Friday, January 15, 2010

TEEN ANGEL

The heroine of The Lovely Bones, 14-year-old Susie Salmon (Saoirse Ronan), narrates the story of her own murder from the Great Beyond. She’s in a sort of transitional part of the Afterlife, unable to let go of her suburban eastern-Pennsylvania world. She’s still connected to & able to observe her bereaved family & others in her life, including her murderer (Stanley Tucci), a serial child-killer.




Alice Sebold’s 2002 best-seller seemed like natural source material for director Peter Jackson—his early masterpiece Heavenly Creatures offered a similar mix of tragic horror with exalted otherworldly visions. But The Lovely Bones, though not without memorable aspects, is on the whole a ponderous misfire.

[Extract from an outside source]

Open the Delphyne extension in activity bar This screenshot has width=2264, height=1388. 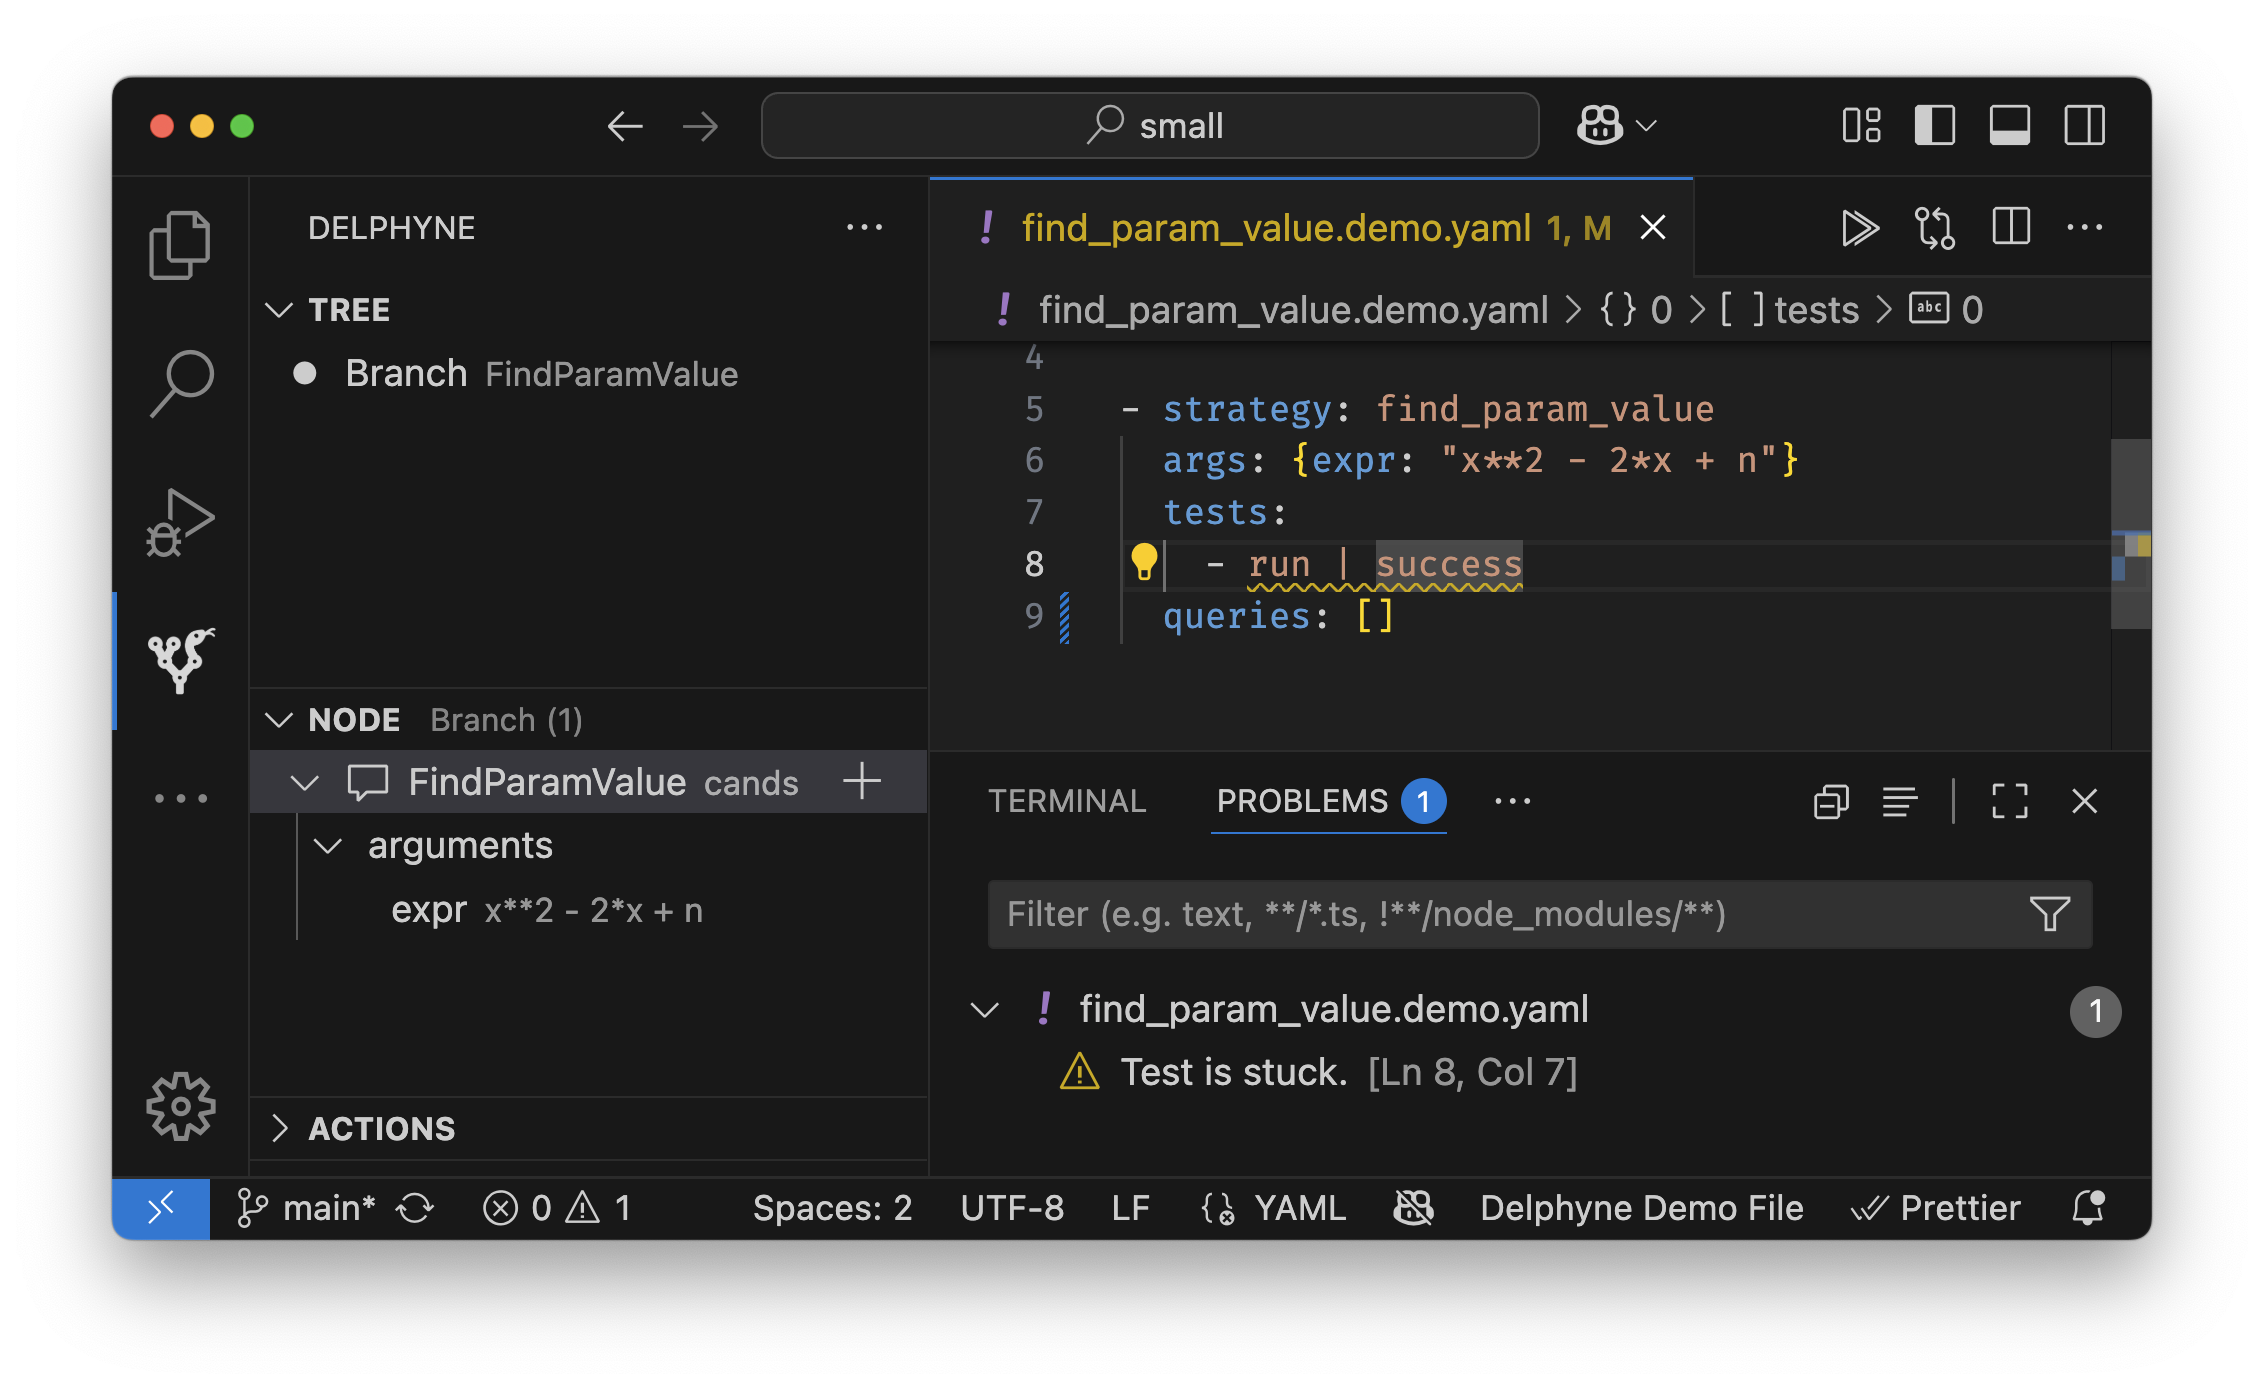coord(180,660)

On the memorable side: Ronan is a beautiful child whose face can register wonder without insipidity, & whose captivatingly cadenced voice carries us along & doesn’t grow wearisome, even though there’s too much narration. She’s outstanding. As Susie’s father, Mark Wahlberg, with the simplicity & emotional immediacy of his style, continues to impress as an actor, & Tucci is potent as the darting-eyed, milquetoast creep. But most of the actors, among them Rachel Weisz as Susie’s mother, Susan Sarandon as the wacky grandmother & Michael Imperioli as a police detective, don’t come across very strongly.

It’s not their fault, though. Jackson’s approach to the story seems largely to be the illustration of Susie’s voice-overs. Only when he steps away from this does the movie come to life—the scene leading up the murder is genuinely grueling, & a later sequence in which Susie’s sister (Rose McIver) breaks into the killer’s house in search of evidence is a fine set-piece exercise in Hitchcock-style suspense.

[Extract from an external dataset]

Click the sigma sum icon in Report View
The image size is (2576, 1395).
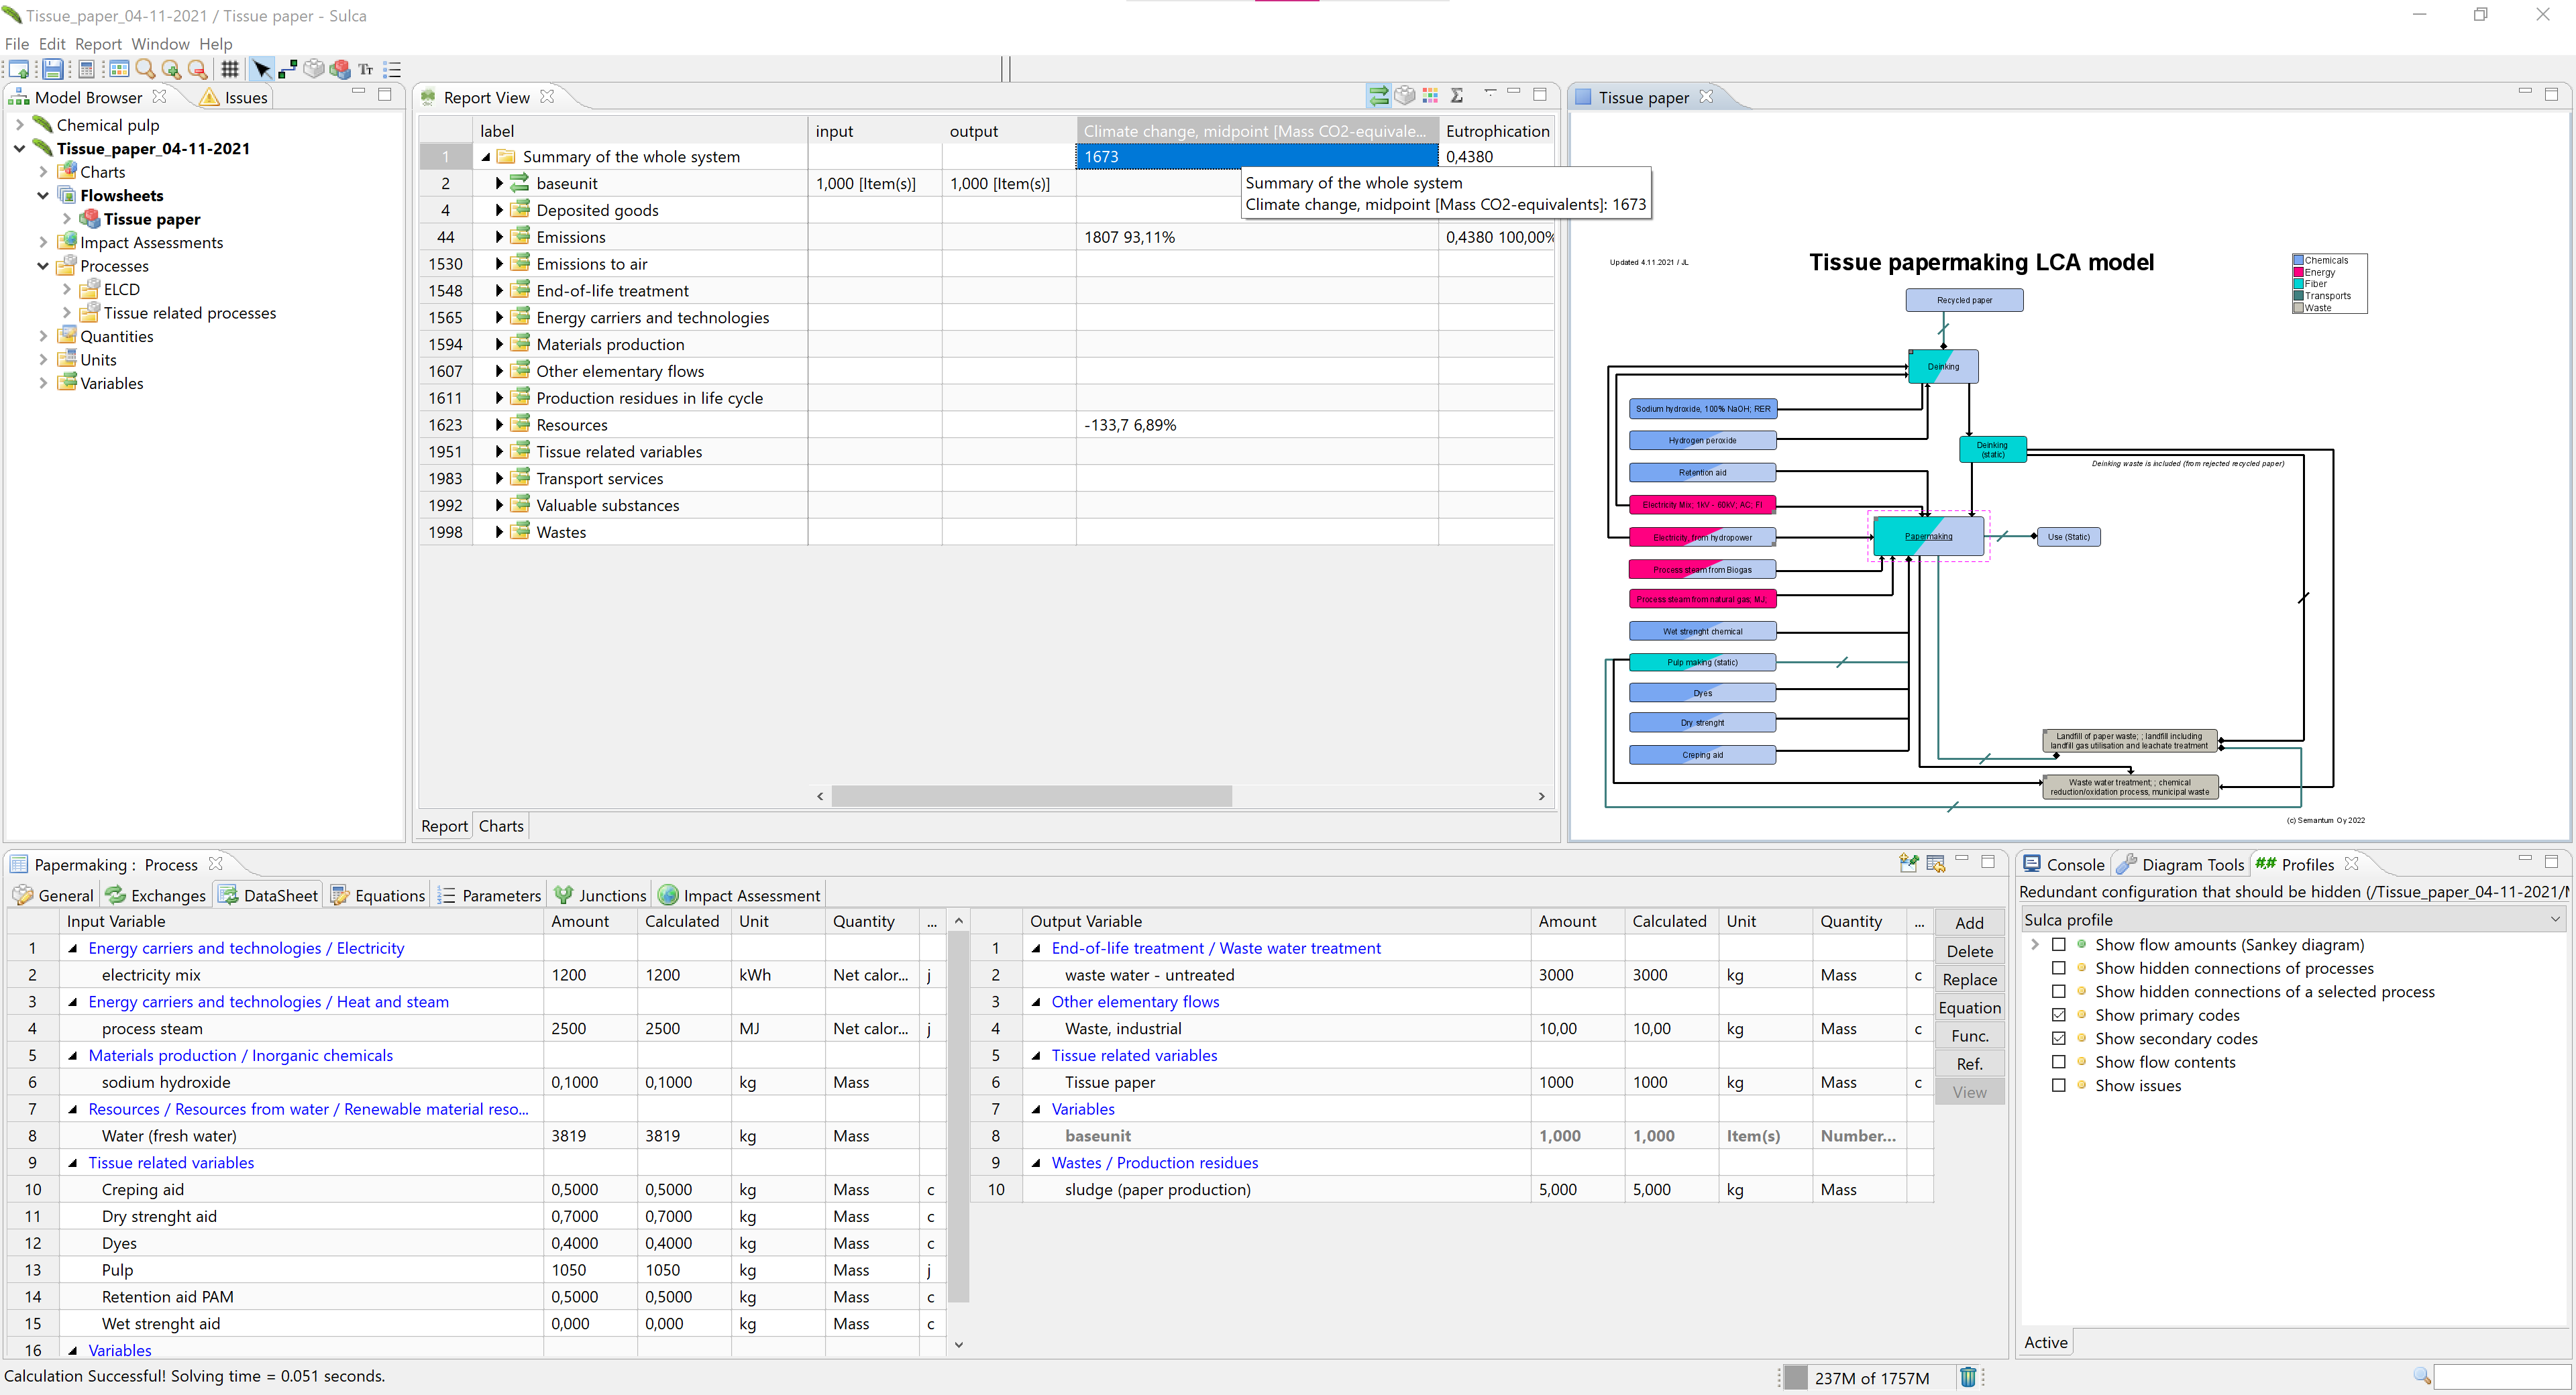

As for Jackson’s take on the Next World, there’s one epic & magnificently surreal image: A series of huge ships-in-bottles running aground & shattering on a rocky beach. It’s a poignant symbol of the father’s grief. The rest of the Afterlife landscapes are surprisingly banal New-Agey poster art.

By the way, the “lovely bones” of the title, Susie explains, are supposed to be the relationships that have grown up between the survivors because of the tragedy. But this is precisely what the movie doesn’t give us—we feel no special sense of engagement or ensemble riffing between these actors. Dem bones ain’t connected to each other.